To get where it wants to go, though, OpenAI has a number of challenges. Some are widely discussed and frustratingly hard to pin down, revolving around benchmarks, varying definitions of model capability, and predictions about scaling. Others are more banal: To answer questions more usefully, for example, chatbots tend to do better if they have more data about users; likewise, to execute tasks on their behalf, they need to operate in an environment where users are logged in to the various services they use to work and live their lives. They need a breathtaking amount of access and permission, in other words. ChatGPT isolated in a chat window doesn’t have that, and it takes a long time to draw out of users, if they’re willing to offer it at all. ChatGPT as a default browser — authenticated in dozens of different sites, payment methods at the ready, or perhaps even logged into a work environment — does. (Such agents also create, as many in the AI space have pointed out, a potential security nightmare.)

That a given service or piece of software could be more powerful with access to all the other software you use is sort of a tech truism — look no further than the thousands of times you’ve been asked by one company for “permission” or “access” to data from another for evidence. But it is usually managed through official partnerships and software APIs. By installing itself at the browser level, OpenAI is looking for the mother of all loopholes: That’s where people who use computers, particularly for work, spend all their time, and through which vast quantities of valuable information flow in and out. Also, if you’re a company hoping to train your models to replicate a bunch of white-collar work, millions of browser sessions would be a pretty valuable source of data.

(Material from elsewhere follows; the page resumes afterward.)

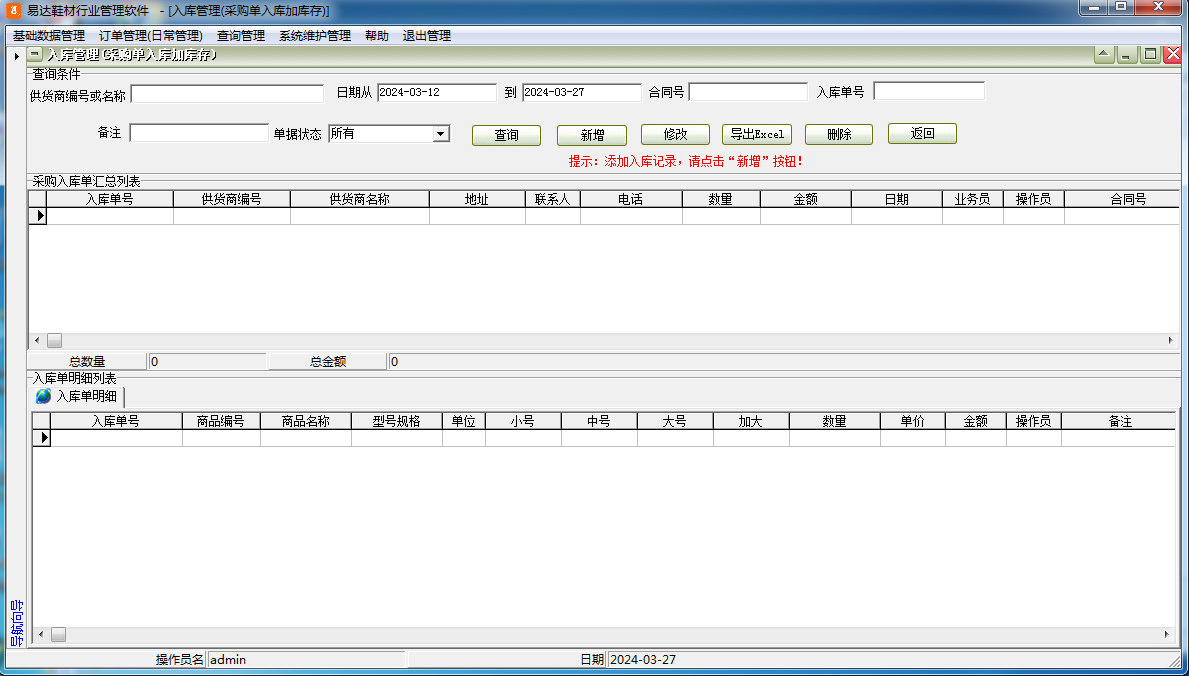Open the 基础数据管理 menu
Viewport: 1189px width, 676px height.
coord(49,35)

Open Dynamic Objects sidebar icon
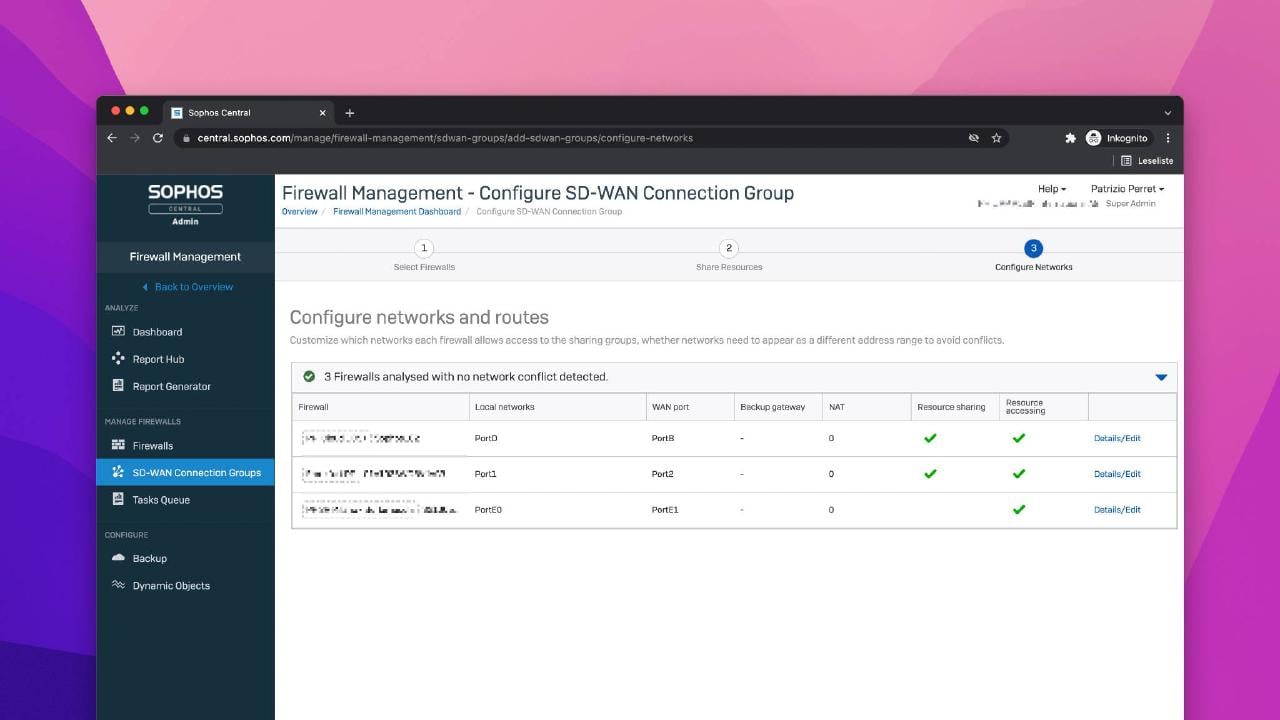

It would be amazing for OpenAI, in other words, if lots of people found Agent Mode useful and used it at scale, but this is far from a sure thing; likewise, it would depend on a bunch of other companies tolerating the gradual botification of their users without taking the sorts of countermeasures that, say, Ticketmaster does against automated snipers (also, you can’t make money showing ads to a ChatGPT agent!). Instead, I think, Atlas can be understood as a statement of intention, or as a preemptive power play. Before launching its browser, OpenAI announced that it was partnering with a number of companies to build their services directly into ChatGPT, so users could, for example, use the chatbot to create a playlist that would then show up in Spotify, or transition from a chat session directly into a productivity tool like Canva. As a way of working with chatbots, it was far less clunky than the self-driving browser. But it also requires willing partners, and the lineup at launch was fairly thin, consisting largely of companies with nothing to fear from OpenAI, little to lose, or that are already major OpenAI customers.

In OpenAI’s ideal world — much like Google’s, Meta’s, and Apple’s, to be fair — every other tech product exists as a subordinate app inside its own platform, letting ChatGPT users seamlessly navigate their digital lives through the company’s interface, its agentic capabilities unencumbered by security concerns, privacy, competition, or interfaces designed for humans rather than machines. Plenty of companies will be eager to partner with a popular service like ChatGPT. Others — particularly those who see OpenAI, or AI in general, as a potential threat to their businesses or their proprietary data as a protective moat — will be more cautious. OpenAI’s sources of leverage are its large user base and its narrative of inevitability. Agentic browsing is an attempt to fuse the two: A feature that may soon be available to and used by lots of people, that may soon be better than it is.

If building an ecosystem for other companies is a polite invitation into such a future, in other words, Atlas functions as something more like a threat, setting up an easy-way-or-hard-way scenario for potential partners or competitors: If you’d rather not work with OpenAI for now, fine. In the meantime, it will be trying to take over your relationship with your users or customers, deceptively and without your consent. Capisce?